Improving the payments ecosystem is not just about what businesses can and should do, but also understanding the role of the public sector. Cybersecurity is a cooperative effort to protect businesses and the rest of society from a common threat. Policymakers are rightly concerned about the vulnerability of small businesses to cyberattacks and fraud. Transnational cybercrime, and certain nation states, targeting inexperienced employees is an area where governments can work together with the private sector to protect against these threats and enhance awareness of best practices. To best achieve this goal, governments can create a more enabling policy environment so that global networks and platforms can align cybersecurity and payment security practices across jurisdictions and bring innovations to market faster. Governments play a key role in ensuring a cybersecurity policy environment that promotes a flexible, risk-based approach to cybersecurity.

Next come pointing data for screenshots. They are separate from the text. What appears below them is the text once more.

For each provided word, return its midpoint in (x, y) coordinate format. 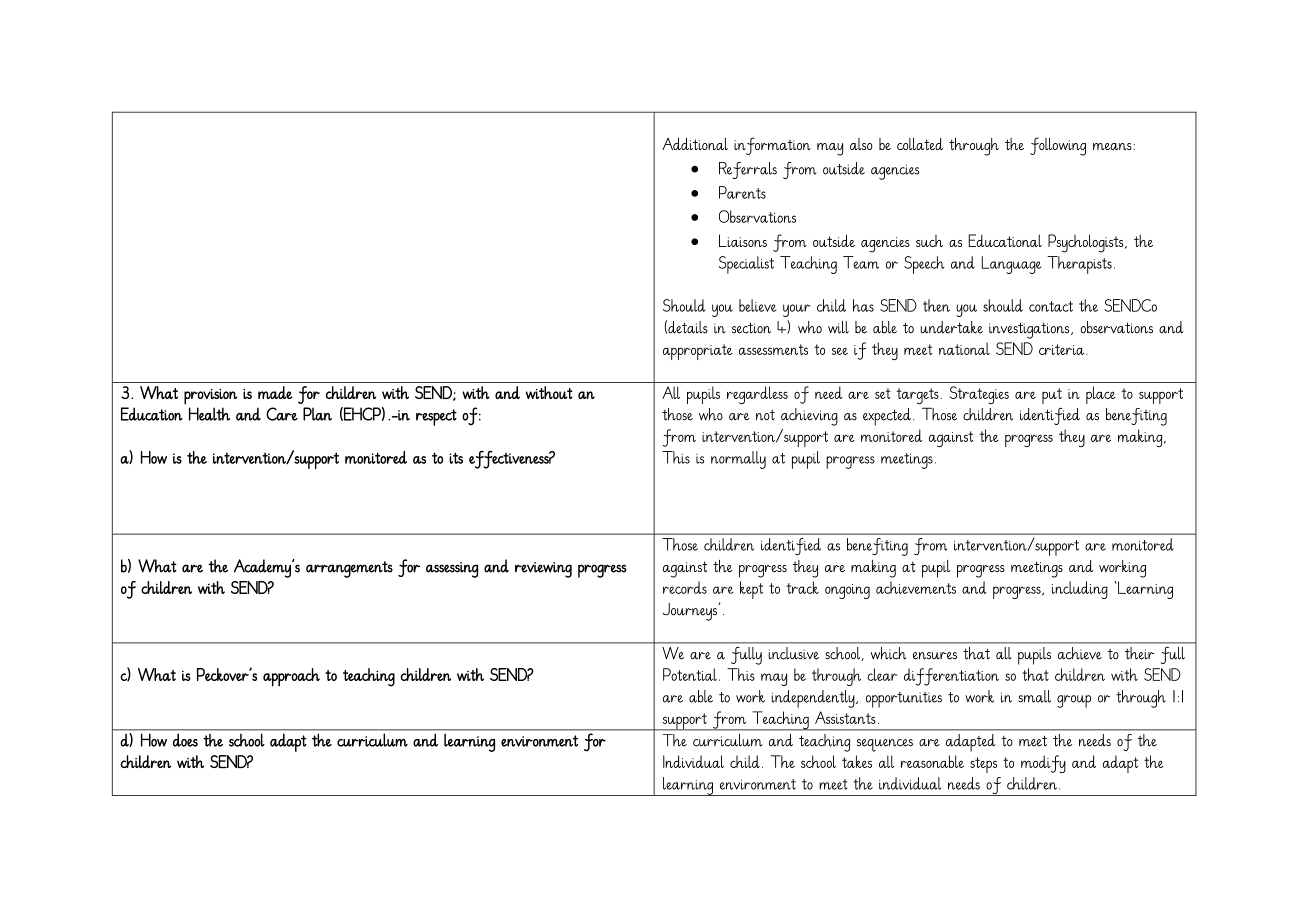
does (185, 740)
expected (887, 417)
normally (738, 460)
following (1058, 146)
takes (857, 761)
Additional (695, 144)
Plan (317, 414)
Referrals (748, 170)
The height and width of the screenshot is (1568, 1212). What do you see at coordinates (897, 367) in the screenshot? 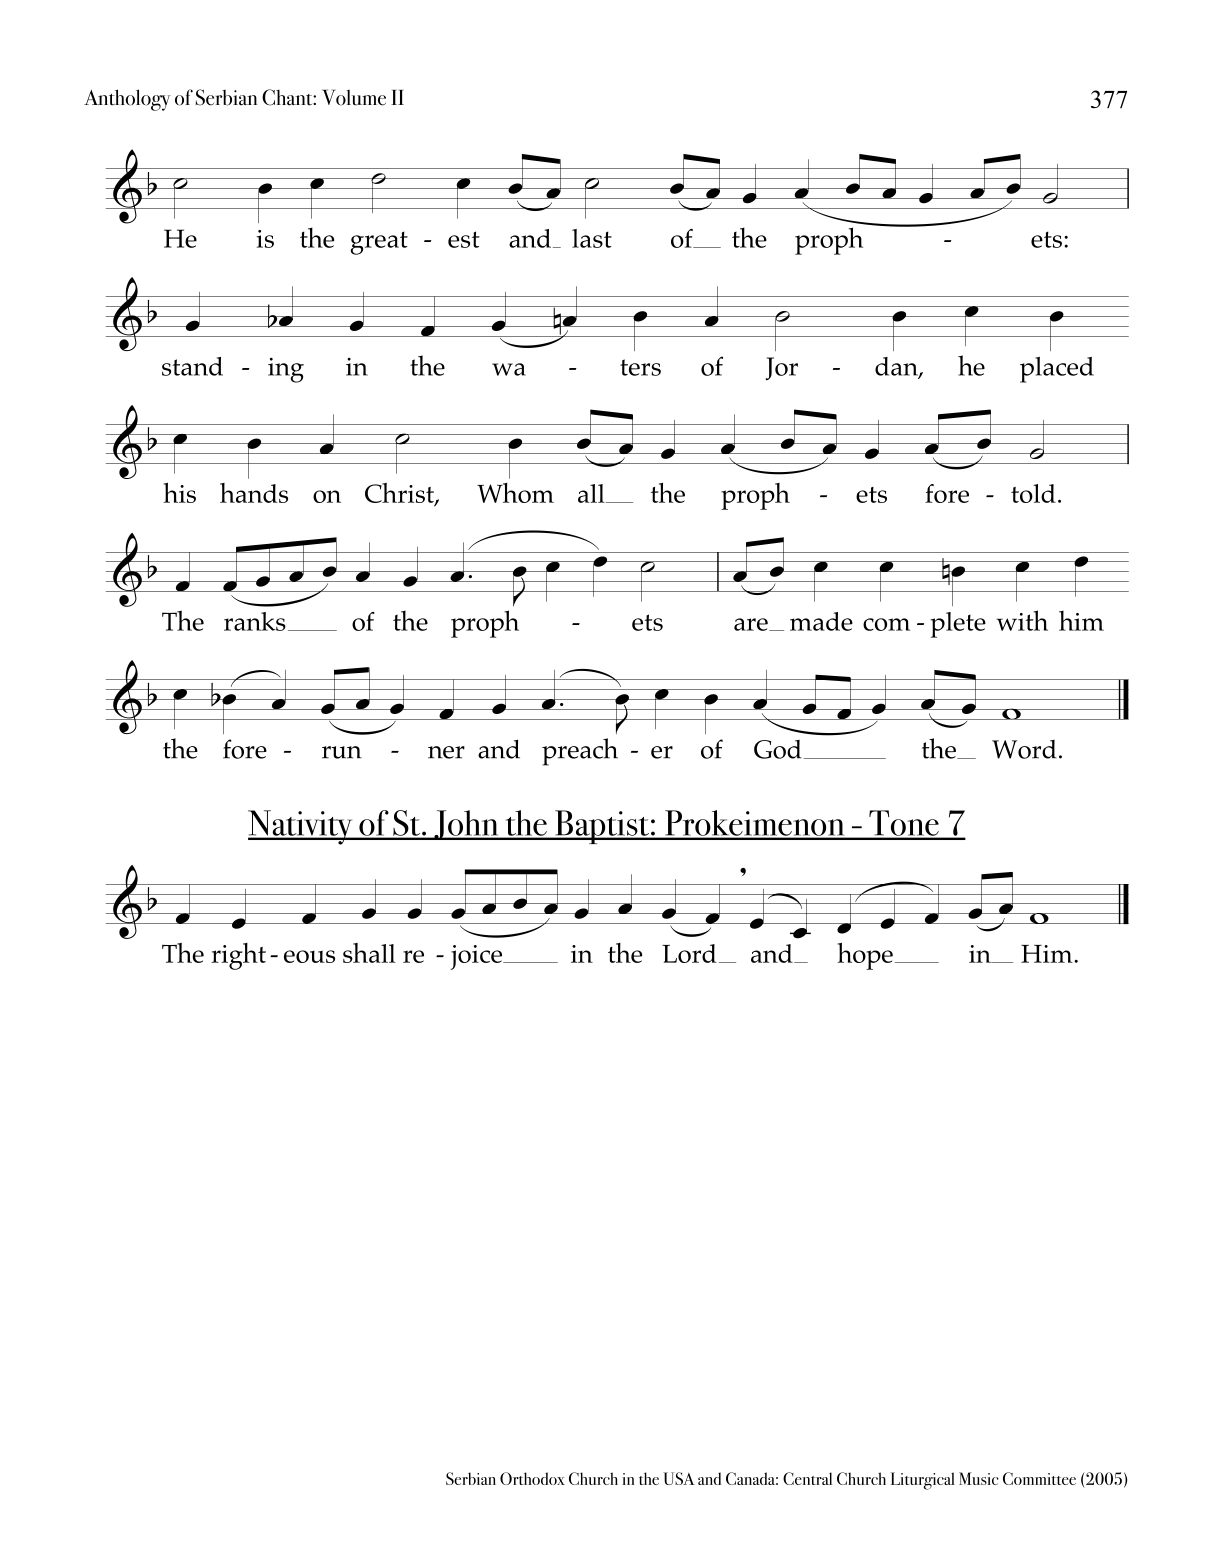
I see `dan` at bounding box center [897, 367].
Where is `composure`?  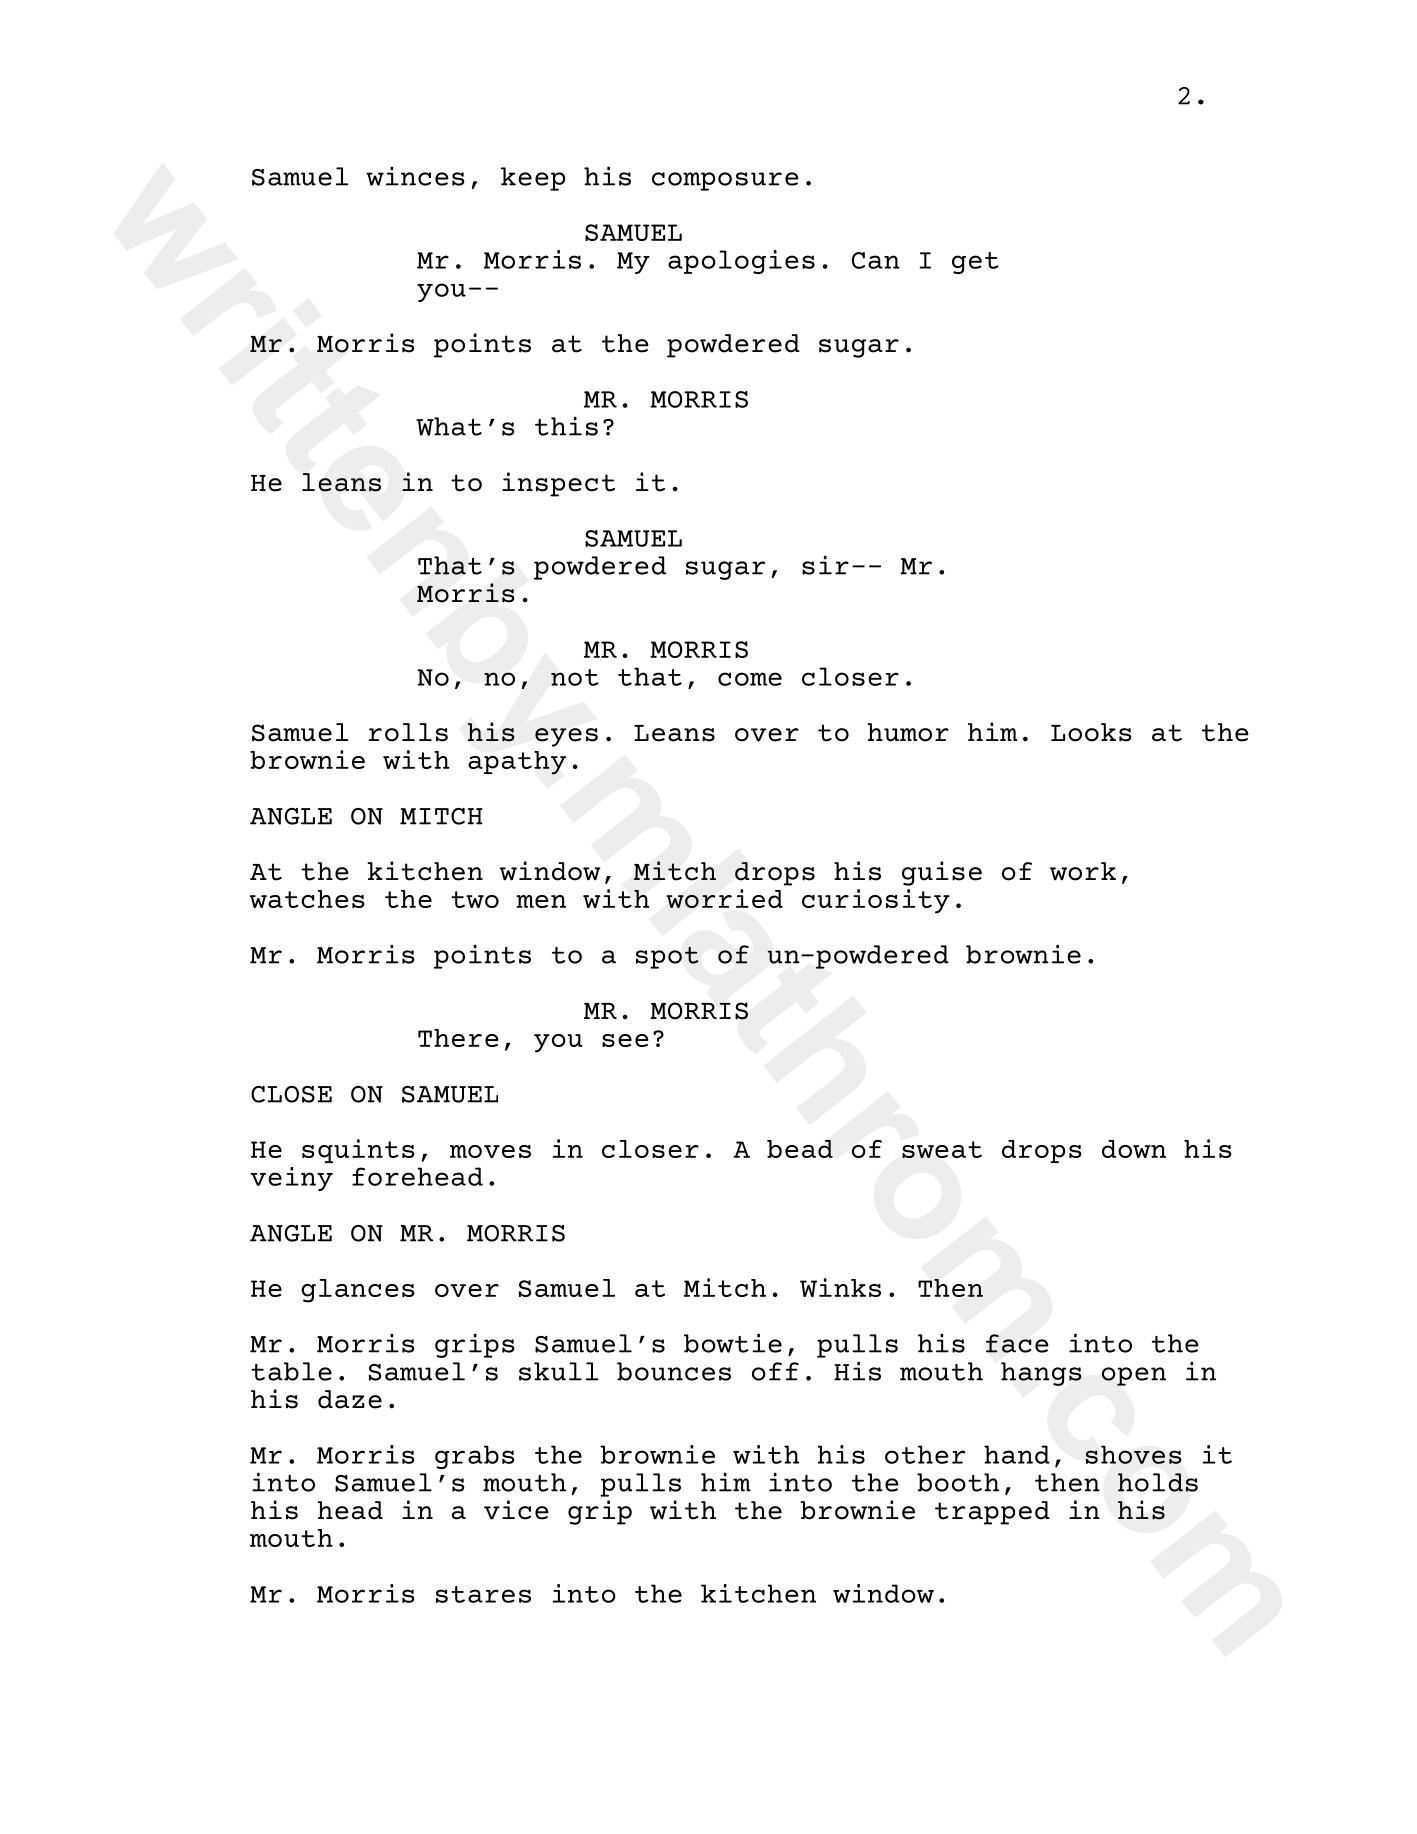
composure is located at coordinates (725, 181).
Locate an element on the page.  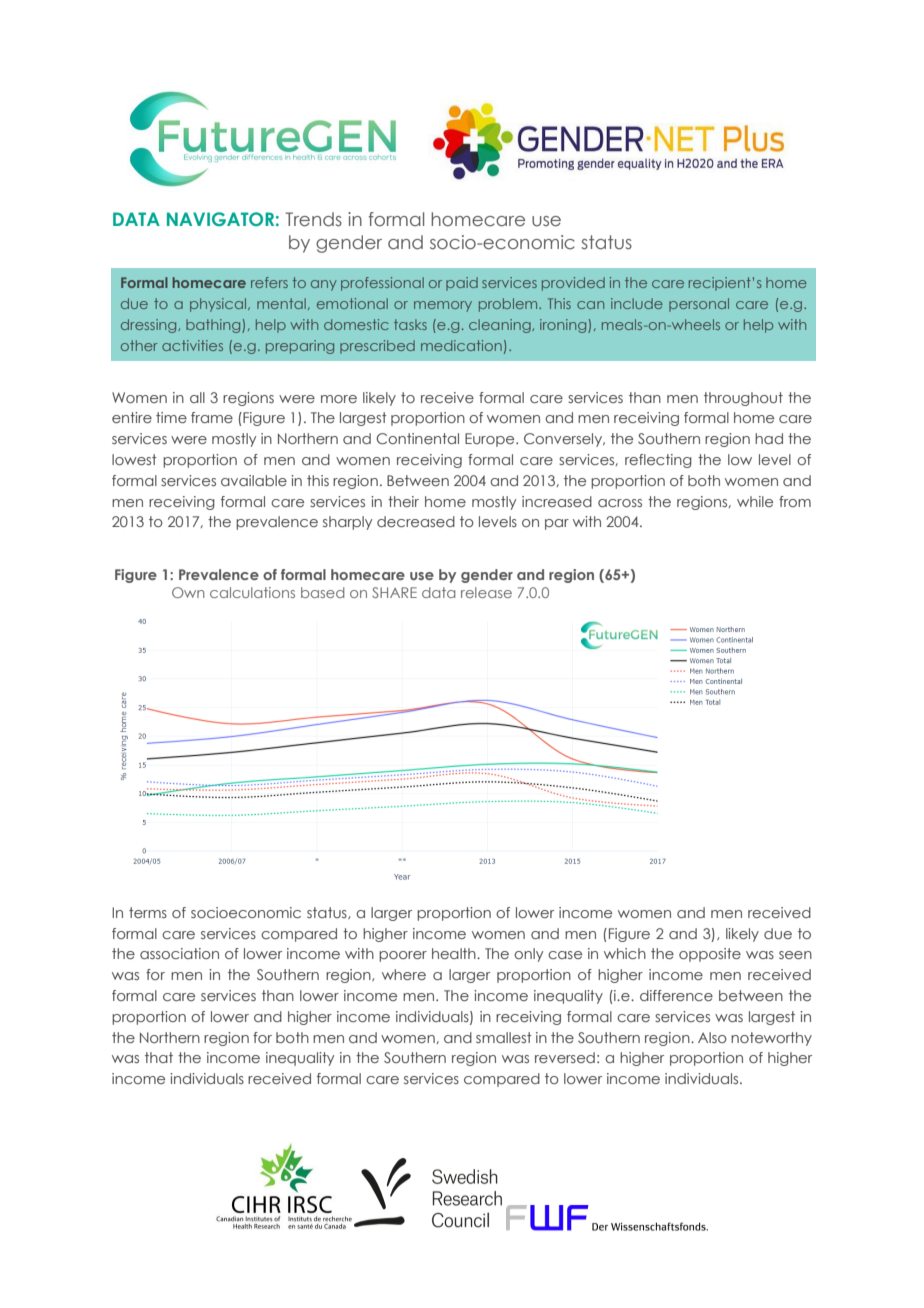
smallest is located at coordinates (504, 1037).
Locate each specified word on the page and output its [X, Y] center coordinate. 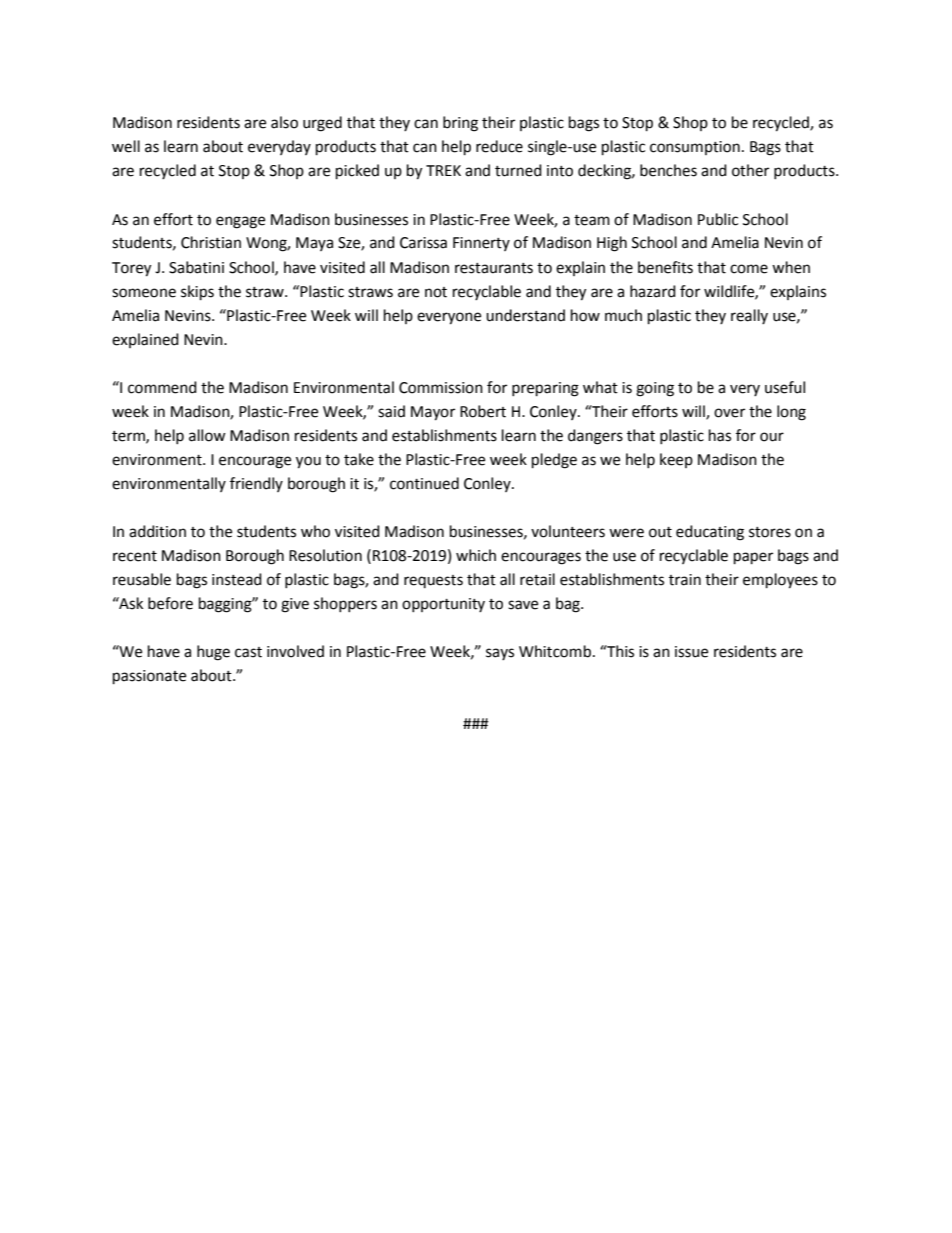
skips [197, 293]
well [126, 146]
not [436, 292]
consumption [695, 148]
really [749, 316]
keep [676, 460]
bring [460, 124]
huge [213, 653]
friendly [256, 484]
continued [424, 483]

  • Be flexible and allow room for companies to tailor defences based on business needs. Given the ingenuity of hackers and the fast-changing nature of cyber threats, it is vital that cyber defences quickly evolve to keep ahead of potential attacks.
  • Be based on globally accepted standards. International standards form the backbone of the digital payments industry, enabling ubiquity by maximising global interoperability and acceptance across digital payments systems.
  • Allow businesses to determine data storage practices based on business requirements. Data is a lynchpin of the modern global economy, with digital trade contributing to economic growth and development. Digital trade barriers, including data localization requirements, can have unintended consequences, potentially harming cybersecurity by introducing vulnerabilities into otherwise secure global systems.
  • Encourage transparency and information-sharing regarding threats, vulnerabilities, and controls between government and private industry, among government agencies, and between governments of different nations. Governments can also lead in the investigation and prosecution of cyber criminals to help eliminate “safe havens,” and facilitate public awareness and education of cybersecurity efforts.

December 2020
Erin English and Jonathan Davis

Sources

  • Cisco (2020, February).“Securing What’s Now and What’s Next: 20 Cybersecurity Considerations for 2020.” Cisco Cybersecurity Report Series 2020. Cisco, Inc.
  • Doyle, S. et al. (2020, July).  Systems of Cyber Resilience: Secure and Trusted FinTech. World Economic Forum.
  • Microsoft Security Team. (2020, September). Microsoft Digital Defense Report: Cyber Threat Sophistication on the Rise. Microsoft Corporation.
  • Ponemon Institute.  (2020, October). Cybersecurity in the Remote Work Era: A Global Risk Report. Ponemon Institute.
  • Verizon. (2020). “Analyzing the COVID-19 Data Breach Landscape.” Verizon Data Breach Investigations Report (DBIR). Verizon.
  • Wilson, C., Gaidosch, T., Adelmann, F. and Morozova, A. (2019,September).  Cybersecurity Risk Supervision. International Monetary Fund, Monetary and Capital Markets Department.